In the last 23 years, Bong said, the clinic has provided free medical treatment for 500,000 patients ranging from kids to the elderly.
Sharing the mission with Buddhists
In a collaboration with Buddhist religious, the volunteers at the Kim Long clinic have also treated people with HIV/AIDS in this central Vietnam community.
In July 25 Catholic volunteers and people with HIV were educated in practices of Zen meditation by a most venerable Buddhist, Bong said. Zen and Yoga practices aim to bring peace of mind to HIV/AIDS patients, she added.
Buddhist monks and nuns also are invited to teach Catholic sisters how to take pulses, make herbal medicines and perform acupuncture, she said.
The clinic's Catholic volunteers work with Buddhist ones to comfort and care for 185 people with HIV/AIDS in their homes and also hold funerals for patients who die.

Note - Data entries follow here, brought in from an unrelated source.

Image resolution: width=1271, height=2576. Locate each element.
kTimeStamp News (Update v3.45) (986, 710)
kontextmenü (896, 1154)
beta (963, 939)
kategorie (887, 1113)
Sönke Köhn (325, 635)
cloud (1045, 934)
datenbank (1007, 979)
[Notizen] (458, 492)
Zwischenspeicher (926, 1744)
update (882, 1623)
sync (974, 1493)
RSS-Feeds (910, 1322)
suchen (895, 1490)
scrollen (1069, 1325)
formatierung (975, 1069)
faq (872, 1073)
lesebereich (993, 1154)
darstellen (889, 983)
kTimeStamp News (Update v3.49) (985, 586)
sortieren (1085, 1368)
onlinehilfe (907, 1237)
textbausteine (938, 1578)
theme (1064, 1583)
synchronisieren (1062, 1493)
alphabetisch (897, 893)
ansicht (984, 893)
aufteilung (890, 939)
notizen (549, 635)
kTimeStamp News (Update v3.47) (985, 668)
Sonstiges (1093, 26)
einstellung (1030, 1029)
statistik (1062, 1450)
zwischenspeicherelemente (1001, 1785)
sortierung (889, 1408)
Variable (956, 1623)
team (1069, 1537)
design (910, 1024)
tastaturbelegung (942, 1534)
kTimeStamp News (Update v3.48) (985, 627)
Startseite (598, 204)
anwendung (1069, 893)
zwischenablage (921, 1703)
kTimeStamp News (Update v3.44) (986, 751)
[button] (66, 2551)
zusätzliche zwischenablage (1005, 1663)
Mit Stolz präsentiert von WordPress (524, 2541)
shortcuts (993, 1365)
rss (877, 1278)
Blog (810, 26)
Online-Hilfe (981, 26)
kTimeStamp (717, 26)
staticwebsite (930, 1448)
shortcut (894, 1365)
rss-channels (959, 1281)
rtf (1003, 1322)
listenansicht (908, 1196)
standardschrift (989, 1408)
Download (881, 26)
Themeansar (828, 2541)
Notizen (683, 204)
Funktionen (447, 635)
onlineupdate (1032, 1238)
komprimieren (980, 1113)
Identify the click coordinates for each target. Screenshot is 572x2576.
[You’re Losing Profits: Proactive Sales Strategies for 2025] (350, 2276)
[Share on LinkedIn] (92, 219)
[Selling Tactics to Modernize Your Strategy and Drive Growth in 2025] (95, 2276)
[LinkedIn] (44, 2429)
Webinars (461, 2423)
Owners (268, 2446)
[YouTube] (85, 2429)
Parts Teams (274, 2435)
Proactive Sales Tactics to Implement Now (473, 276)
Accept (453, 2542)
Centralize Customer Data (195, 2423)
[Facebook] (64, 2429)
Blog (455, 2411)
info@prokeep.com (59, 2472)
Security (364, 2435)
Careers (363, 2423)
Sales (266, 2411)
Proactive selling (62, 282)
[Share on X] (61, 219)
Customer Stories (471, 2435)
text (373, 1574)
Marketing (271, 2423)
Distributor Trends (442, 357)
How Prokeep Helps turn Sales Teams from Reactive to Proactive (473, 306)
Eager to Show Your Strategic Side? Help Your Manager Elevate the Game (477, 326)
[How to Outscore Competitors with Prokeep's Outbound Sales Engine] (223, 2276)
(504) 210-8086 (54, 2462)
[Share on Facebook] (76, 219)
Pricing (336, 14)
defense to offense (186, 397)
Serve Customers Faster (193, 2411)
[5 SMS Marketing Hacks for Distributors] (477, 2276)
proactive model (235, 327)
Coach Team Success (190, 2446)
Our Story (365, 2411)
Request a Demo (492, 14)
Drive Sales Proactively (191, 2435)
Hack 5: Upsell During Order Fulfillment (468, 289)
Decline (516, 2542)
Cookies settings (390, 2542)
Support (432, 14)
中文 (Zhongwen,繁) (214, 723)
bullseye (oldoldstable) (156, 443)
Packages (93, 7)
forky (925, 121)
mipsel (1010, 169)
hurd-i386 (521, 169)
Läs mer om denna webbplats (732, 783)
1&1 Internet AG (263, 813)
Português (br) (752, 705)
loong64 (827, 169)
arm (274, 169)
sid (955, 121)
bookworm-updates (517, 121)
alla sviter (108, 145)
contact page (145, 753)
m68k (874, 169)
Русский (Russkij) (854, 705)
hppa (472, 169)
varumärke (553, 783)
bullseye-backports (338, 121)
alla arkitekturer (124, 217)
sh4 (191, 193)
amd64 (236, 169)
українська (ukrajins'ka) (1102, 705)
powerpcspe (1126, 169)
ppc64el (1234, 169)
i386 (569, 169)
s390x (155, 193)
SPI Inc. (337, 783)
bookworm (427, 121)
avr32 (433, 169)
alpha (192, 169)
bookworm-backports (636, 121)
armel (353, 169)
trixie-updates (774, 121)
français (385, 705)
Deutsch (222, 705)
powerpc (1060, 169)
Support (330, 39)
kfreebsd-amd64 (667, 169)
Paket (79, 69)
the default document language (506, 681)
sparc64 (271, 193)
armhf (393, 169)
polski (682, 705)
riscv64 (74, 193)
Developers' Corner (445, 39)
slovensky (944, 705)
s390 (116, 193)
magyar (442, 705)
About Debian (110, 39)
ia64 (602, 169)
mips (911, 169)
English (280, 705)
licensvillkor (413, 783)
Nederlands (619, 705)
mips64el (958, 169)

A Buddhist nun, on condition of anonymity, said that both sides also composed documents on psychological and spiritual care for HIV workers. The documents were published by Hue University.
"We appreciate the close cooperation between the two religions in taking care of people living with HIV/AIDS," the sister said. "This is an opportunity for two sides to understand one another and bring love and dignity to those patients."
She said Buddhist nuns offer flowers and gifts to Catholic nuns on Christmas, and the sisters reciprocate with flowers and gifts to Buddhists on Vesak Day, celebrating the birth of Gautama Buddha, the founder of Buddhism.
Local authorities have awarded the clinic certificates of merit for their good services.
And at its anniversary celebration Nov. 10, the clinic drew testimonials and kudos from a healthy assortment — an impressed priest, a Vatican representative and a grateful patient of modest means.
Archbishop José Rodríguez Carballo, secretary general of the Vatican Congregation for the Institutes of Consecrated Life and Societies of Apostolic Life, was there to praise the clinic's staff for "treating patients with human love and dignity."
"I feel that when you serve those patients, your souls will be healed and change," he told them.
Nguyen Thi Loc, who, from a wheelchair, sells lottery tickets for a living, said, "I am extremely grateful to the doctors and nuns who treat my heart disease."
"They are real angels God sends to comfort us."
[Joachim Pham is a correspondent for National Catholic Reporter and Global Sisters Report, based in Vietnam.]